Or how I Finally Dipped my Toes into Macros

I explored the unreasonable effectiveness of Julia’s code dispatch in my previous article by using it to interpret PCRE’s internal representation. Dispatching on “value types” is a great fit for binary encoding and the whole affair was entirely pleasant.

I also started using multiple dispatch to match regular expressions against text but realized that Base.Fix2 was just as readable. With that out of the way, I could finally focus on my real target: JIT compilation! For some reason, my first thought was to interact with LLVM directly. The llvmcall examples in test/llvmcall.jl looked frankly daunting and I quickly hoped for an easier way. The chapter on metaprogramming provided an answer. I am trying to generate a specialized matching function from the dictionary of opcodes which represent the regular expression.

Once I got my head around quoting and interpolation, the function which generates the specialized matcher is only thrice the length of the generic matcher. And the most satisfyingly impressive part of it is that section spotted in the output of @code_llvm:

;  @ /home/jburgy/blog/fun/regexp.jl:175 within `#42'
; ┌ @ int.jl:462 within `>>' @ int.jl:455
   %47 = ashr i64 %value_phi7, 2
; â””
;  @ /home/jburgy/blog/fun/regexp.jl:161 within `#42'
  switch i64 %47, label %L405 [
    i64 0, label %L101
    i64 5, label %L150
    i64 6, label %L174
    i64 13, label %L223
    i64 11, label %L230
    i64 16, label %L258
    i64 18, label %L286
    i64 21, label %L341
    i64 3, label %L369
    i64 23, label %L397
  ]

Even though the generated code is a concatenation of conditional expressions, LLVM is “smart enough to lower the branch into a switch” as explained in this discourse answer. Using @code_native to dig even deeper, LLVM compiles to

; │ @ regexp.jl:175 within `#42'
; │┌ @ int.jl:462 within `>>' @ int.jl:455
        movq    %r13, %rax
        sarq    $2, %rax
; │└
; │ @ regexp.jl:161 within `#42'
        cmpq    $23, %rax
        ja      L1360
; │ @ regexp.jl within `#42'
        movabsq $.rodata, %rcx
        jmpq    *(%rcx,%rax,8)

Does this last line ring a bell? Well, if it isn’t the familiar NEXT macro of threaded code frame! I’ll be darned!

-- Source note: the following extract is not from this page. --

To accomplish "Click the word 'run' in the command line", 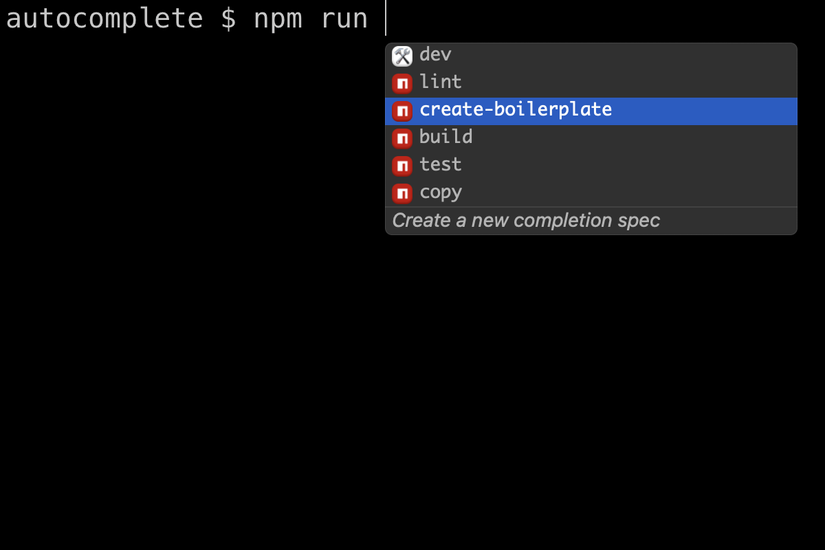I will click(x=344, y=18).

52b6b1d is the commit that made this all work. The first half of it might not even be necessary but I simply couldn’t figure out how to recover the Expr from a Function so I grabbed those expressions before turning them into functions. Easy enough but I’d welcome a solution which didn’t require generating those functions as well.

You’ve got to admit, that’s pretty cute, isn’t it.

9/10/23 Update: Pretty cute but not cute enough. The way 52b6b1d dissected the matchers into bodies and argument lists bothered me because it hurts readability. Granted, this code was never particularly readable to begin with. All the more reason to mitigate noise. This bothered me so much that I eventually asked a question on https://discourse.julialang.org/. As is often the case, asking the question forced me to pinpoint what really bugged me so I could address it with 0e00457. As a result, 0e00457/fun/regexp.jl looks much more like e3e5bc7/fun/regexp.jl with the extra

matchers = quote
# all function definitions
end

exprs = Dict{Symbol,Tuple{Expr,Vararg{Expr}}}(
    expr.args[1].args[1] => (expr.args[2], expr.args[1].args[2:end-4]...)
    for expr in matchers.args if is_expr(expr, :function)
)

eval(matchers)

In other words, define the matchers inside a single quote instead of dissecting them. This makes it possible to eval them and access their names, parameters, and bodies.